Urinary disorders are extremely common, as many as 50% of men over the age of 50 suffer from them. Yet, the state-of-the-art tools to diagnose and monitor these problems involve techniques that are burdensome and invasive for the patients. An Israeli start-up is working to change this, offering an easy and discrete solution, which at the same time keeps the patients in constant contact with their physicians.
“We did not come from the medical field but we had a number of doctors approaching us while they were looking for better solutions for these issues,” Yosi Rozenberg, CEO and cofounder of P. Square Medical said. “We looked into the market and we realized that the only tools available required in-person visits to the hospital or to a specialist.”
After a period of research, P. Square was established with the goal of applying the development of telemedicine technologies to the field of urology.
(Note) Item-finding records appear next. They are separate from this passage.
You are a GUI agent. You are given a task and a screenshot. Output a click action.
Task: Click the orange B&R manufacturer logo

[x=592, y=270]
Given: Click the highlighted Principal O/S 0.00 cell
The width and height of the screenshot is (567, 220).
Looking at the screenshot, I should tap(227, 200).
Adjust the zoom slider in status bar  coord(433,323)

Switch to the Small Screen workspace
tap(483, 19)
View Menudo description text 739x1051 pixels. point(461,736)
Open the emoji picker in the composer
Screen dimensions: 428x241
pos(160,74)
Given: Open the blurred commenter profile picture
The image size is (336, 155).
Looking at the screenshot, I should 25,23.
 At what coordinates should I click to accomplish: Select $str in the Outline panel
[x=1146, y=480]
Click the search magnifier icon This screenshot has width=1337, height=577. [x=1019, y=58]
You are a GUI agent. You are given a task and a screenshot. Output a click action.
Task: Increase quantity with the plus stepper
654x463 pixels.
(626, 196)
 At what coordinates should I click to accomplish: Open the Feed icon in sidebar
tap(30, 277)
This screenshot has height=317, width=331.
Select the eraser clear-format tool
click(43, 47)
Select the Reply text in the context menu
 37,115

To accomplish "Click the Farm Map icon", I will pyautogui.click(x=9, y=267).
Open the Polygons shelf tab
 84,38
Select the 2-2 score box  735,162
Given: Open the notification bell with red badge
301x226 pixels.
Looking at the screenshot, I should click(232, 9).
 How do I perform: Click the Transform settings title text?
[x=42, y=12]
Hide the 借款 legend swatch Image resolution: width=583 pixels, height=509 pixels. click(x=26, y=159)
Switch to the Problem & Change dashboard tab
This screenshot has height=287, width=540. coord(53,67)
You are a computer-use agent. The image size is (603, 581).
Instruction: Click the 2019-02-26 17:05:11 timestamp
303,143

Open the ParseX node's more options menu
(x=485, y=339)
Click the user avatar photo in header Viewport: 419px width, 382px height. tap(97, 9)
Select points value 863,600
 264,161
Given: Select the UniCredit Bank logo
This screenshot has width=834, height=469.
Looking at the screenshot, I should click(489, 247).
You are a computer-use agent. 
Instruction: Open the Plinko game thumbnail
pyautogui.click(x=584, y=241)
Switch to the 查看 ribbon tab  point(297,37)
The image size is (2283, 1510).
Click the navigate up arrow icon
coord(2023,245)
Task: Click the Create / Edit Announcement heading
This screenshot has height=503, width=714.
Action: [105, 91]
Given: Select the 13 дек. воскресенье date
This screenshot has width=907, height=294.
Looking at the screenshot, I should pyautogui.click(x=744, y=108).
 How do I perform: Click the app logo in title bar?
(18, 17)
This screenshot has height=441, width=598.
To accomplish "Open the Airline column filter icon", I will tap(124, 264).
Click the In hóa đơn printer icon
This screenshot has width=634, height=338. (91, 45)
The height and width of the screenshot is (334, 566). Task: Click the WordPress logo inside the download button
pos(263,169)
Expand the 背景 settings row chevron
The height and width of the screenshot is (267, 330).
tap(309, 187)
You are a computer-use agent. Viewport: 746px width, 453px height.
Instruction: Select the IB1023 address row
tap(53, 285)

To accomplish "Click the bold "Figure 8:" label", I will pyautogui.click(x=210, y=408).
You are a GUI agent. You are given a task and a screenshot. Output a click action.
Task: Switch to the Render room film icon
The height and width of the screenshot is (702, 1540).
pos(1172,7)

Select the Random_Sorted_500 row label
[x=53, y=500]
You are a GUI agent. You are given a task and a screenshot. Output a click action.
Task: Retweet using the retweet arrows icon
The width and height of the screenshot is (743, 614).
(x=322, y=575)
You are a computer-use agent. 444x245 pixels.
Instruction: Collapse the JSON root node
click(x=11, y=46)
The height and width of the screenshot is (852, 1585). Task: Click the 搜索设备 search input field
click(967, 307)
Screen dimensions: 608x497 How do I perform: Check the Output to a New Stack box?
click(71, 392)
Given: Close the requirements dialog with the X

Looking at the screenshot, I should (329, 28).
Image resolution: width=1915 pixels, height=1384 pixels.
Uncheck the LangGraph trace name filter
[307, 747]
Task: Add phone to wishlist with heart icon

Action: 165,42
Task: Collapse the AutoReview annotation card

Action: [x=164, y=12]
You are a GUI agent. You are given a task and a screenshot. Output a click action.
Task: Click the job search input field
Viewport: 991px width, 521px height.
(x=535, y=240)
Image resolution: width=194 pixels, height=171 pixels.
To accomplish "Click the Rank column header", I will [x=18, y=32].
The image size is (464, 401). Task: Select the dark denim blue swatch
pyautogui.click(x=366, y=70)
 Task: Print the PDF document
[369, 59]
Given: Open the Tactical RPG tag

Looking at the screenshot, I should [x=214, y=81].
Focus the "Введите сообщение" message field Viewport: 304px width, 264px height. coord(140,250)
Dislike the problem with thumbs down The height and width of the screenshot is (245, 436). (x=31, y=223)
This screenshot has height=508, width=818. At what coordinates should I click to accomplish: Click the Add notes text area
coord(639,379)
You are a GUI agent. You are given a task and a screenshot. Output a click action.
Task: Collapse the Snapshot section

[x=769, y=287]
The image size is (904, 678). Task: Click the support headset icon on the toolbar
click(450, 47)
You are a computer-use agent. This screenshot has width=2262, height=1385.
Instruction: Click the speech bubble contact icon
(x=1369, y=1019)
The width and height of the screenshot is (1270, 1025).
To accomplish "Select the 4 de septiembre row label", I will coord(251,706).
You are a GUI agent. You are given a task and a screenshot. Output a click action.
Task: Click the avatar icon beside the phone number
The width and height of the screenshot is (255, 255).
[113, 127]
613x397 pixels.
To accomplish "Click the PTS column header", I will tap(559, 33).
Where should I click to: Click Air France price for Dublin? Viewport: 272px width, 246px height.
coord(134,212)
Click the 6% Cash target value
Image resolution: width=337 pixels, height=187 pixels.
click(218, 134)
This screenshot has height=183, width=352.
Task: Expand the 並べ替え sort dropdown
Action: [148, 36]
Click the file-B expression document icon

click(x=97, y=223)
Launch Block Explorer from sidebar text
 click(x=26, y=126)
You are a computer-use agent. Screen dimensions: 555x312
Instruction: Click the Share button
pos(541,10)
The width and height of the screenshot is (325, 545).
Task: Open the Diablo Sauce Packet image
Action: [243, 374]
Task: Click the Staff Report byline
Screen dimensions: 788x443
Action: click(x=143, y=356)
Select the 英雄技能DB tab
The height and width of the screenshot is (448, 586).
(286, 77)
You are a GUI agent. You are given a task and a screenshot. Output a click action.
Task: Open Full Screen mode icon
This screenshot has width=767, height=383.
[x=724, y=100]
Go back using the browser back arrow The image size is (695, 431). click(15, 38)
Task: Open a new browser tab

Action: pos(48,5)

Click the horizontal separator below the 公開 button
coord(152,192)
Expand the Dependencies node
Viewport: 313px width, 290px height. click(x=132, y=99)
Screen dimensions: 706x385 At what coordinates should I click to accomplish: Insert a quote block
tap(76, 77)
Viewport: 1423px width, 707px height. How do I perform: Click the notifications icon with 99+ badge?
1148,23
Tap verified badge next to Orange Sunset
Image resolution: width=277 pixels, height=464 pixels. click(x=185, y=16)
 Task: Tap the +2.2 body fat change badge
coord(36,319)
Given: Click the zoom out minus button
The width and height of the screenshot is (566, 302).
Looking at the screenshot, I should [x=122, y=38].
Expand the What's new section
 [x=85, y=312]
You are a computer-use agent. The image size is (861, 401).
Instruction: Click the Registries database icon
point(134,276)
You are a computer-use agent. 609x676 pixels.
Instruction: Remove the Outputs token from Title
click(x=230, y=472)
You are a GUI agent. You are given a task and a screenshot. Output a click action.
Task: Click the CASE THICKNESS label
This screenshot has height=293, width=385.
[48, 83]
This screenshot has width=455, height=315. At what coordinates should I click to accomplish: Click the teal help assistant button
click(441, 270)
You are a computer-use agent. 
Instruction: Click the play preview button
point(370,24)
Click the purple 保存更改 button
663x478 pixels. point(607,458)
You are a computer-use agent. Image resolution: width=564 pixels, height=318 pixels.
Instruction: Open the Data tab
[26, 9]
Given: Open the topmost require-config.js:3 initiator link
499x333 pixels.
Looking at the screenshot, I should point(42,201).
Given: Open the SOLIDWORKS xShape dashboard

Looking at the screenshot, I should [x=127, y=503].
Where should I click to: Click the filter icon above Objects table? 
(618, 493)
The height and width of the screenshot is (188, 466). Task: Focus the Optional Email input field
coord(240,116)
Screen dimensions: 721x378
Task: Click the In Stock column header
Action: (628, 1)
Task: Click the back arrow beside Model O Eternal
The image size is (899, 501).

Peepal – the system developed by the start-up – is comprised of a disposable sensor, a results recorder and an app, all of which allow the patient to keep himself tested and constantly monitored without multiple visits to physicians and clinics and the discomfort involved in the current methods of testing.
“In my view, the field of urology has been characterized by testing equipment that has remained the same for many years and has not been developed to meet the current advancements in technology,” Rozenberg said.
The system has been tested at the Rambam Healthcare Campus in Haifa and the clinical trial showed that the quality of the results it offered was comparable to those of in-person visits and tests.
“PeePal is an innovative, reliable and promising technology that enables multiple tests, independently and non-invasively, around the clock, in a comfortable and user-friendly home environment or in any other environment such as work, vacation and so on,” said Prof. Ilan Gruenwald, director of the Urology Unit at Rambam and scientific medical advisor of P. Square.
In June, the company signed an agreement with US healthcare company Premier Inc. to test the system at the department of urology of Thomas Jefferson University Hospital, in Philadelphia.
The goal is to obtain the approval of the Food and Drug Administration by the beginning of next year.